- [HOW TO COMPLETE THIS TASK]: Search the records for the string "circle", then copy each line that has it.

- [RECORDS SHOWN]:

★ ★ ★ ★ ★ ★ ★

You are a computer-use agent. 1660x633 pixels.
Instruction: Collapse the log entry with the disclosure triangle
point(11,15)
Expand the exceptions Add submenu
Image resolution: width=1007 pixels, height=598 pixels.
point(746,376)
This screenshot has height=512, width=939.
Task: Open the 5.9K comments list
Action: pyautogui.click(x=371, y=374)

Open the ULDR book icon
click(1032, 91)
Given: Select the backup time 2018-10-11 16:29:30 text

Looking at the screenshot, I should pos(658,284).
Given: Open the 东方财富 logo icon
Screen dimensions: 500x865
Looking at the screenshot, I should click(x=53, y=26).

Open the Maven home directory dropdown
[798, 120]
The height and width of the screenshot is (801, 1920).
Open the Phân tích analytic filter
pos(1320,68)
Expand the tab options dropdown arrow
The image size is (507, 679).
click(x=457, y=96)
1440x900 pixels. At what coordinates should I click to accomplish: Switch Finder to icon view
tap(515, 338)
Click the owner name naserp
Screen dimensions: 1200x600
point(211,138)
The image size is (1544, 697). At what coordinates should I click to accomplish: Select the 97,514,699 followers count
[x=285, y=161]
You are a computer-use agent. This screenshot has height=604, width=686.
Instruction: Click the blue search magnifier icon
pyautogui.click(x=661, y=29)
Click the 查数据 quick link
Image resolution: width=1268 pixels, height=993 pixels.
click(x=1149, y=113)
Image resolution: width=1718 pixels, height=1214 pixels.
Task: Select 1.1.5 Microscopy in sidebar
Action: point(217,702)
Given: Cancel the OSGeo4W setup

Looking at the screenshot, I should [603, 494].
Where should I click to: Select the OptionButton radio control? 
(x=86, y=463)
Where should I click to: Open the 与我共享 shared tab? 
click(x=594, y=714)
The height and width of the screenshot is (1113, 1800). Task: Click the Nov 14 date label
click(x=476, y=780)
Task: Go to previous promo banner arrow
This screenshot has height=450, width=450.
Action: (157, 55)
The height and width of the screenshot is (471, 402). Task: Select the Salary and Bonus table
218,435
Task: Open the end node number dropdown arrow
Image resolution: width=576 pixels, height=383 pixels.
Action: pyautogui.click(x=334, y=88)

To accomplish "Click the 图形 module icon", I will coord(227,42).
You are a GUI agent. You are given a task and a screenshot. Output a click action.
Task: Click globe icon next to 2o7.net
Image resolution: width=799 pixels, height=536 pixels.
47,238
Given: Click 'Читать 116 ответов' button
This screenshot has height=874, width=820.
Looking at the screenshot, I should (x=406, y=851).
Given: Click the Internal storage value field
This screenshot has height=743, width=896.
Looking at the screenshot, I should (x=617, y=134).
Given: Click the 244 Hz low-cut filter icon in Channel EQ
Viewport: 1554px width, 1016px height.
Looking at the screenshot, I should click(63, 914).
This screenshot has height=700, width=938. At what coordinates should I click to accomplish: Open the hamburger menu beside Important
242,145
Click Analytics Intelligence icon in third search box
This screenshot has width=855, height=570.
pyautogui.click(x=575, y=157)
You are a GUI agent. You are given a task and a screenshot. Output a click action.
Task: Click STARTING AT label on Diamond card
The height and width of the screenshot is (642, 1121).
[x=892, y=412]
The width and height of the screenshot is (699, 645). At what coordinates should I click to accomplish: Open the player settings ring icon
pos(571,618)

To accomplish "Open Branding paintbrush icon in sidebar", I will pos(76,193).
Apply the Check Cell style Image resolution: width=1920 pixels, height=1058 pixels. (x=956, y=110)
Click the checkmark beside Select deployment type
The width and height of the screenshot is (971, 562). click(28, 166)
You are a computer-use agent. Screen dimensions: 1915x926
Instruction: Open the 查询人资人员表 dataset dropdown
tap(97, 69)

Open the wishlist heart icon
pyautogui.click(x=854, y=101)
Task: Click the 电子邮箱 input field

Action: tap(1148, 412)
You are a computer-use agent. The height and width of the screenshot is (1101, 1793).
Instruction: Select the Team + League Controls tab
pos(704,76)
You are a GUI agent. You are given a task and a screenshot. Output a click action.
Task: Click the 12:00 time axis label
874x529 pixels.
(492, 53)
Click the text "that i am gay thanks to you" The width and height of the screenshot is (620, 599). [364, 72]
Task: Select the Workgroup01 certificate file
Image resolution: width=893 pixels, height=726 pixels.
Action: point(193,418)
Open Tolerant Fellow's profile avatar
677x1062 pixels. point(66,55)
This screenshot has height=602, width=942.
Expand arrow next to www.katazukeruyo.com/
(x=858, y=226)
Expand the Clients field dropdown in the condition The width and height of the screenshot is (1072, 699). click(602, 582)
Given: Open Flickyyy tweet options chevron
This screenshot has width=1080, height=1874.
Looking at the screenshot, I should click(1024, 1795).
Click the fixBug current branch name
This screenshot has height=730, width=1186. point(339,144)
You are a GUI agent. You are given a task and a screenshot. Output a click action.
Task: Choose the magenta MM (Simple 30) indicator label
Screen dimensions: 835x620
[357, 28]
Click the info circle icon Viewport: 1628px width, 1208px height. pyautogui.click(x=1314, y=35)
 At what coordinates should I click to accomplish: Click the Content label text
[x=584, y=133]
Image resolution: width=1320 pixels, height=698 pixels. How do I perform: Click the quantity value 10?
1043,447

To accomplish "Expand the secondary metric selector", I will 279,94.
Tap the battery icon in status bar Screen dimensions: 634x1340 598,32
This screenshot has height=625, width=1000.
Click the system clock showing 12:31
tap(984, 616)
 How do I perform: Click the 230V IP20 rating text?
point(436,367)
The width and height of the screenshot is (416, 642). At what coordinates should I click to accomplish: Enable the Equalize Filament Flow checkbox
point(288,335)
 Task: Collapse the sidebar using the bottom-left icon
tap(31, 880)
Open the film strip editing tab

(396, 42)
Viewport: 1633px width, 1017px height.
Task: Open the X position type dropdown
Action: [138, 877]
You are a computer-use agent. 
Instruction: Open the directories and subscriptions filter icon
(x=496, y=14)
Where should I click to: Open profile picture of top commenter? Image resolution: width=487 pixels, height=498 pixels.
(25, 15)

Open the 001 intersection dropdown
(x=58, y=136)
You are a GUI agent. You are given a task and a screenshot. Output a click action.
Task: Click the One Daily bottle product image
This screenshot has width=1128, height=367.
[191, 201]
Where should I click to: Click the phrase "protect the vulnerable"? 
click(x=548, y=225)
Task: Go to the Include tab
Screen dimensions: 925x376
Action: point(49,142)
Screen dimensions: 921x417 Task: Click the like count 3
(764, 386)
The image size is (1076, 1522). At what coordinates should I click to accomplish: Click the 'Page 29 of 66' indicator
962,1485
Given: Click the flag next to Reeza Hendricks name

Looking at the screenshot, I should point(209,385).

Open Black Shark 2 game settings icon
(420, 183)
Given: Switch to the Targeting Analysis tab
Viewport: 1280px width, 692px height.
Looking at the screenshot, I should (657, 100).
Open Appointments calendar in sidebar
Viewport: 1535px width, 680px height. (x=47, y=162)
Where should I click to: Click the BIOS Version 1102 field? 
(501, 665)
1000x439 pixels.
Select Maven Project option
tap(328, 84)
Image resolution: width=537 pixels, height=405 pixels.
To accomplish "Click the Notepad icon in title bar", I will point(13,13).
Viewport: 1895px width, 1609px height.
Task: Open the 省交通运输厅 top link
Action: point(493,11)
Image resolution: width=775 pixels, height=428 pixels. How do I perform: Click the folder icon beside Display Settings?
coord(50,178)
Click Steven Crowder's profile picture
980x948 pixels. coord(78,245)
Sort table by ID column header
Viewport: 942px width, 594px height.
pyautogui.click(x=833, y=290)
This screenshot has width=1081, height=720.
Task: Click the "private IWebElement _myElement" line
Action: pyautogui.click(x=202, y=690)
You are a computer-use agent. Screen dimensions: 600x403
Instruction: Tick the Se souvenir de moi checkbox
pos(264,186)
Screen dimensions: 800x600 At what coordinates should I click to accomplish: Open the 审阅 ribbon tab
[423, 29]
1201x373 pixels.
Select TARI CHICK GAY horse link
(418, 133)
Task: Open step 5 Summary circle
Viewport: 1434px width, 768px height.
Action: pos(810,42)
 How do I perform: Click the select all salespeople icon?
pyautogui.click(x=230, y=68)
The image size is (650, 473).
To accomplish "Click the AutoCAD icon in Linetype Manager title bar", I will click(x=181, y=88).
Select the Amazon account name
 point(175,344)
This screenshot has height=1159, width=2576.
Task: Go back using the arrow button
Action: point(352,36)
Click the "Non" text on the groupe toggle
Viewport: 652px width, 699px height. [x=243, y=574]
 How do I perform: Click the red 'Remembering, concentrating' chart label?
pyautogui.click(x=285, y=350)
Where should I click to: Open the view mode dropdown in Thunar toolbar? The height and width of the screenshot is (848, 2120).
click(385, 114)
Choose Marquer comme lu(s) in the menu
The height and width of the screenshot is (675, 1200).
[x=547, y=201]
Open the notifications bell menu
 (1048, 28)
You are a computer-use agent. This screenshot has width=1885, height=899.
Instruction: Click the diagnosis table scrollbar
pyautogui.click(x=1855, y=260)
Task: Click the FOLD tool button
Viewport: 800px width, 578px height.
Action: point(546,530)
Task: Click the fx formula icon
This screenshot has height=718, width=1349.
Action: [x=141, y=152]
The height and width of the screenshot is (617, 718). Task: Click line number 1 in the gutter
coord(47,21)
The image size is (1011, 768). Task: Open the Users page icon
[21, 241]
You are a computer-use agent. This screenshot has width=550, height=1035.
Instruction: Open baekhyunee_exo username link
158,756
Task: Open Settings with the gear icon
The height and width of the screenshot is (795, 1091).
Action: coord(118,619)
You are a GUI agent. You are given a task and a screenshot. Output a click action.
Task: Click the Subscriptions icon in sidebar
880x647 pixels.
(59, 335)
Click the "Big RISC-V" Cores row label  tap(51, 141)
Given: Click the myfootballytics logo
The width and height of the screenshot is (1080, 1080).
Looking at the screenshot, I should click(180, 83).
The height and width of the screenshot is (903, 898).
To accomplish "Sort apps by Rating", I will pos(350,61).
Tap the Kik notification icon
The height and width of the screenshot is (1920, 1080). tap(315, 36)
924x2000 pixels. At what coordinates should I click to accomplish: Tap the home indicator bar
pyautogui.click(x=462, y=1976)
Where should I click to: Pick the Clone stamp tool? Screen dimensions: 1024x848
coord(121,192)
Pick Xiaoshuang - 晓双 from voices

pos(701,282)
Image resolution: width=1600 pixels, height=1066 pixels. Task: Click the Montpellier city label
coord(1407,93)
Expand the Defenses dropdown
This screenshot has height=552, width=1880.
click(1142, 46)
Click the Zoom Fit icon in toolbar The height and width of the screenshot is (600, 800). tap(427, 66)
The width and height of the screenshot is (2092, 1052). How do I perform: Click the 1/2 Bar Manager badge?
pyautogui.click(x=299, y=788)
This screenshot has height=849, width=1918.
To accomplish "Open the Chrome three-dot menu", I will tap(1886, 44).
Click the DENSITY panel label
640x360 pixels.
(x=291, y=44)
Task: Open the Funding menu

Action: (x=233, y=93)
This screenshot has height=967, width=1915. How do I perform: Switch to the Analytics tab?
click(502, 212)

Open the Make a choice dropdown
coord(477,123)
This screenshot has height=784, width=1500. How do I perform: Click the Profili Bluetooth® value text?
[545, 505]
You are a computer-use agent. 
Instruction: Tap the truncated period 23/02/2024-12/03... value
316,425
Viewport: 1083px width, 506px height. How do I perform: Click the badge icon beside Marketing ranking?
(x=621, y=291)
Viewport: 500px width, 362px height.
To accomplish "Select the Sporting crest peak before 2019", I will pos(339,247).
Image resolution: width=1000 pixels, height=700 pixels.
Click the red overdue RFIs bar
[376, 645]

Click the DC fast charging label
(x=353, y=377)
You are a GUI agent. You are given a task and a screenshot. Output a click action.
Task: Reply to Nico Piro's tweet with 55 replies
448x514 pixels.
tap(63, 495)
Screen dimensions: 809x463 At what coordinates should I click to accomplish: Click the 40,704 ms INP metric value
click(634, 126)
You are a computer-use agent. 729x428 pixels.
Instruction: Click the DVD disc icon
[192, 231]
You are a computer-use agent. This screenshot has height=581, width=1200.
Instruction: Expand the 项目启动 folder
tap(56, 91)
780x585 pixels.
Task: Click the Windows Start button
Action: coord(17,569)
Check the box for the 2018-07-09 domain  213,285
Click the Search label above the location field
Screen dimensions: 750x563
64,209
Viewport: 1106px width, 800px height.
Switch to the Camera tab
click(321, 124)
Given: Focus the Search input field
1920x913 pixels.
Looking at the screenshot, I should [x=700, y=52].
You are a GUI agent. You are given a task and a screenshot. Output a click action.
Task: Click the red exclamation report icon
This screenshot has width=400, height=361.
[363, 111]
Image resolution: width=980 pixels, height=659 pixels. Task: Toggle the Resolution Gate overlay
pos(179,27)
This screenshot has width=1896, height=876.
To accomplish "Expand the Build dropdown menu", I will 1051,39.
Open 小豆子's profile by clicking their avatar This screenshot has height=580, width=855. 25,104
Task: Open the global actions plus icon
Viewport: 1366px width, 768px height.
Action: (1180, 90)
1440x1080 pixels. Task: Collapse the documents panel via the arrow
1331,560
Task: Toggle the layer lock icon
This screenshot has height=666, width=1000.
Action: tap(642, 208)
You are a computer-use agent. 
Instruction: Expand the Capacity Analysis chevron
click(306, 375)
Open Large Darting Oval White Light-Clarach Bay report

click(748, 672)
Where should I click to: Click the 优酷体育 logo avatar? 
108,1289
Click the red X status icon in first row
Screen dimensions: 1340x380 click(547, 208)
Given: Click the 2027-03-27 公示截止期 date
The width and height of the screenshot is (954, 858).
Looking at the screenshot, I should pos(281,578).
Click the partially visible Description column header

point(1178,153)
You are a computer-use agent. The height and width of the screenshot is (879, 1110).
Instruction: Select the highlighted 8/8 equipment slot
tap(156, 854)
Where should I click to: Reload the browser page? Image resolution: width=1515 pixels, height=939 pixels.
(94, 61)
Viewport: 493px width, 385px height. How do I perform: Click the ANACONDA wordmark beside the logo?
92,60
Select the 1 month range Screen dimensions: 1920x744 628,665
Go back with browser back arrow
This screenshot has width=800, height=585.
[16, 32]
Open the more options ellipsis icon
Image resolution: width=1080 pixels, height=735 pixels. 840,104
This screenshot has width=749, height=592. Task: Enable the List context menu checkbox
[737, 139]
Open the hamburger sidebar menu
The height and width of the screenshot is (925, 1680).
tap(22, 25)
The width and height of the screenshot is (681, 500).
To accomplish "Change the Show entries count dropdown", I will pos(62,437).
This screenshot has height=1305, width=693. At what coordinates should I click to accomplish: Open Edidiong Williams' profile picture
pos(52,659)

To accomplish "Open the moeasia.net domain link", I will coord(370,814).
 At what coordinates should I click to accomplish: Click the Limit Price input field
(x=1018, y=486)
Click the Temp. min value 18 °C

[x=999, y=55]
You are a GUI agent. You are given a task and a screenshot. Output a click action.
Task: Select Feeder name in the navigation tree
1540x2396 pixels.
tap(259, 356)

★ ★ ★ ★ ★ ★ ★

- [TASK RESPONSE]:
Click the info circle icon Viewport: 1628px width, 1208px height. pyautogui.click(x=1314, y=35)
Task: Open step 5 Summary circle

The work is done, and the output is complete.